A recent paper on openreview for ICLR 2023 titled “Emergent World Representations: Exploring a Sequence Model Trained on a Synthetic Task” explores this idea of emergent phenomenon on large language models. This paper explores the question of whether or not LLMs “just memorize a collection of surface statistics, or do they rely on internal representations of the process that generates the sequences they see?”. The conclusions from these experiments, using the board game othello as an environment, are that specifically trained LLMs might exhibhit an emergent property similar to a world representation that is often said to be lacking from LLMs.
This Chalmers talk also discusses possible additions onto LLMs (which he termed LLM+ models) that include other domains like images, videos, reinforcement learning and even theoretically other types of perception. The goal of the talk was to suggest that, even for some of the more strict definitions of what is required for sentience, we could imagine how such a LLM+ model would be constructed and trained.

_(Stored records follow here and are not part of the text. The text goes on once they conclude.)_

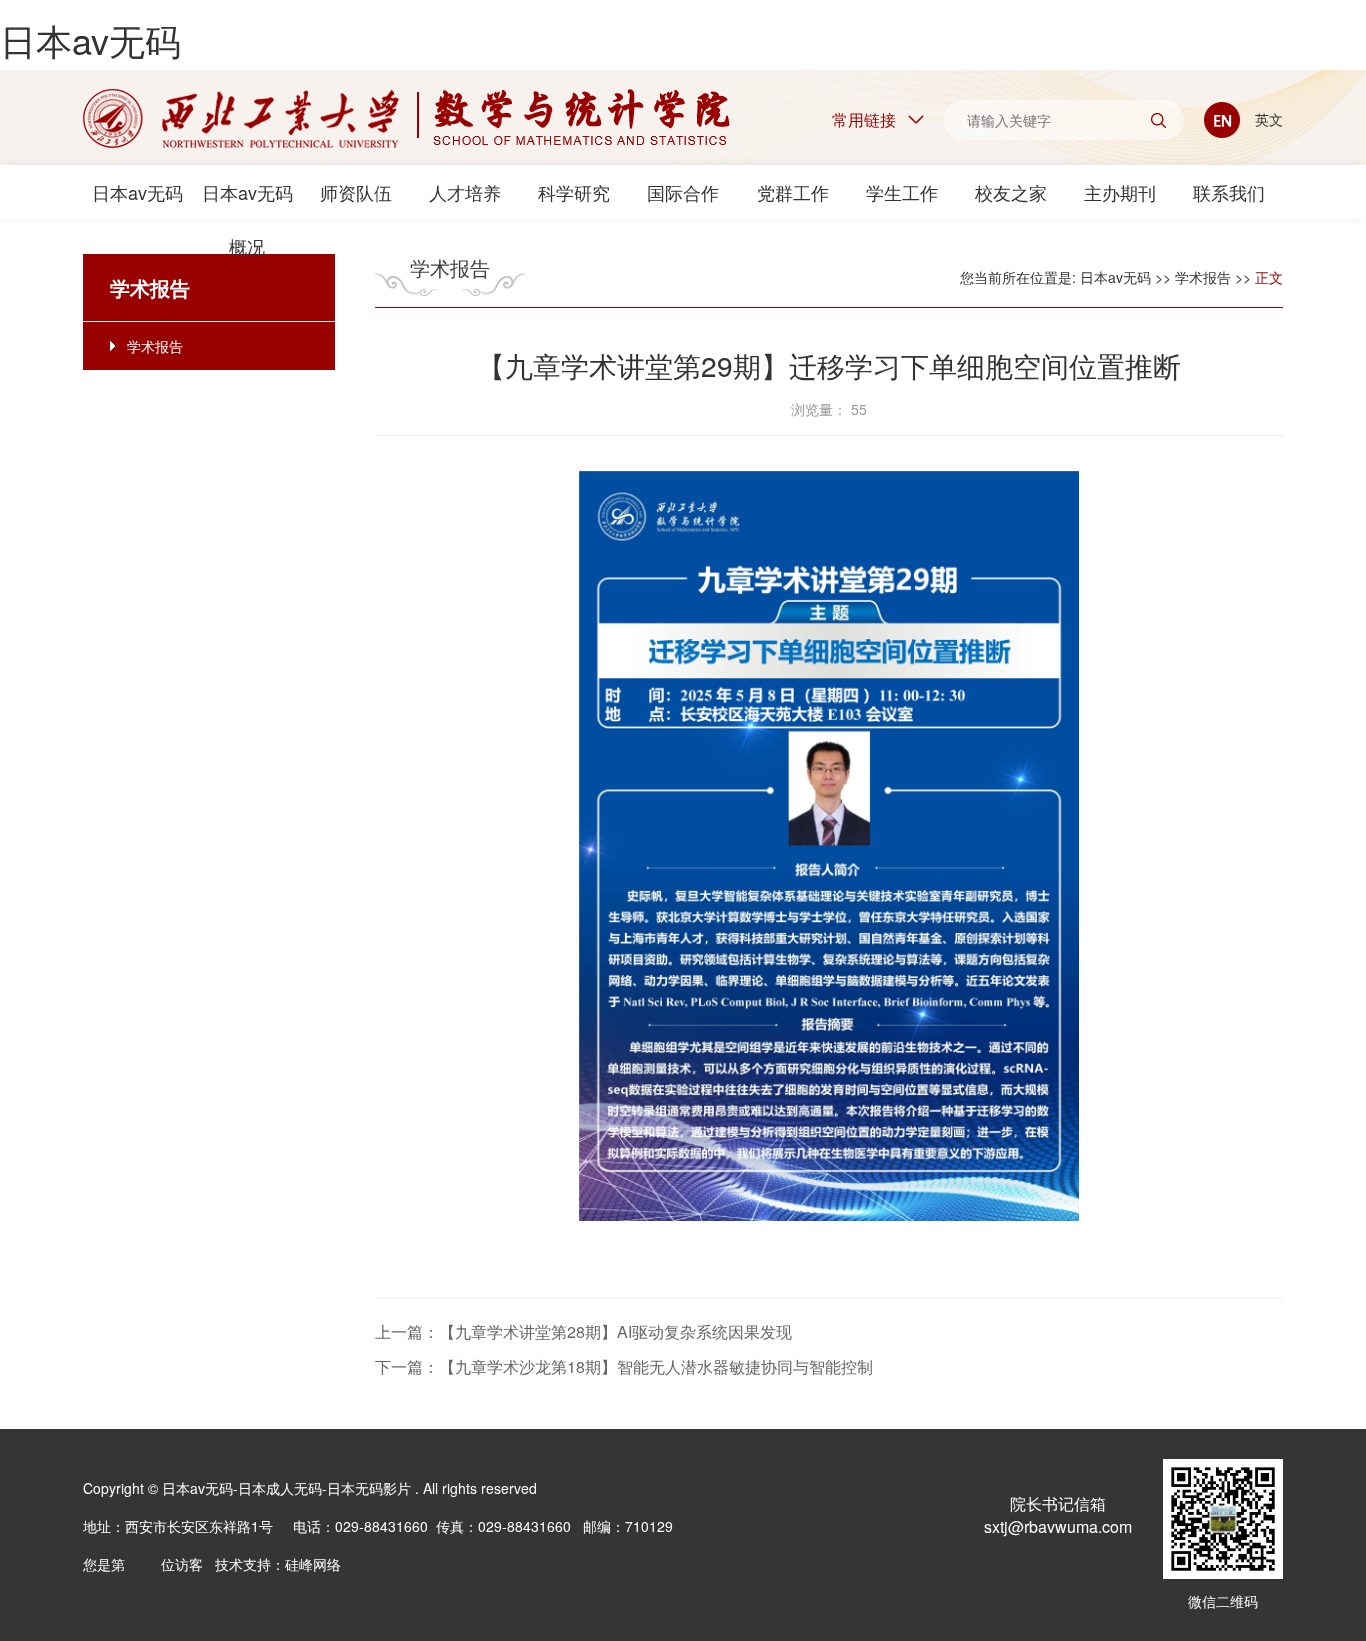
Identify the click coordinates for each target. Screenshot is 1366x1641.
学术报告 (155, 346)
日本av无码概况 (247, 199)
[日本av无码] (406, 118)
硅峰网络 (313, 1564)
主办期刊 (1120, 192)
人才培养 (465, 192)
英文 (1267, 119)
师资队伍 (356, 192)
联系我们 (1229, 192)
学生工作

So where does my research experience connect with these ideas? Typically we think of these world representations as being severely constrained in humans, and this could be a big difference between emergent world models in humans and LLM+, such as the much rumored about GPT4 model. A big part of my dissertation was trying to understand how the brain makes optimal representations of visual information in light of both information constraints and behavioral goals. However, if models are trained in an unconstrained manner to optimize next word prediction using billions or trillions of parameters, then any emergent phenomenon, either world models or other types of phenomenon like consciousness, might have significantly different properties than biological phenomenon.
While that position may sound like it is assuming that consciousness is an emergent phenomenon in humans, I don’t want to come across as saying that is definitely the case. While it might or might not be true, I would agree on the implications of the nature of sentience or world models as they might be emerging in LLMs and other types of artificial intelligence. Specifically, if the training and optimization of these models does not taking into account information constraints, then it would likely be different from human cognition.
One of the possible differences exists in the example given in the ‘Emergent World Representations’ paper, which used Othello games as examples for testing whether a model has a representation of the state of an Othello game. Even with this simple board game example, we can start to think of how an unconstrained LLM might represent the state of an othello game differently than the human mind. One area where the model is less constrained is in the informational content of the representation, which we can assume is in the form of textual information. Comparing this to the human mind, we might expect that some of the representation of the world state of the game is in visual information, but also that this representation could be turned into a linguistic description of the pieces on the board.
This difference in representations might be solved by a LLM+ type model that also includes multimodal perception like images or videos and sound. However, it might be that even that type of model would still represent the world state significantly differently due to the lack of the same types of constraints that exist in the human mind. It will be interesting to see and compare the behaviour of the next generation of LLMs and other models with what we expect and know of the human mind and consciousness.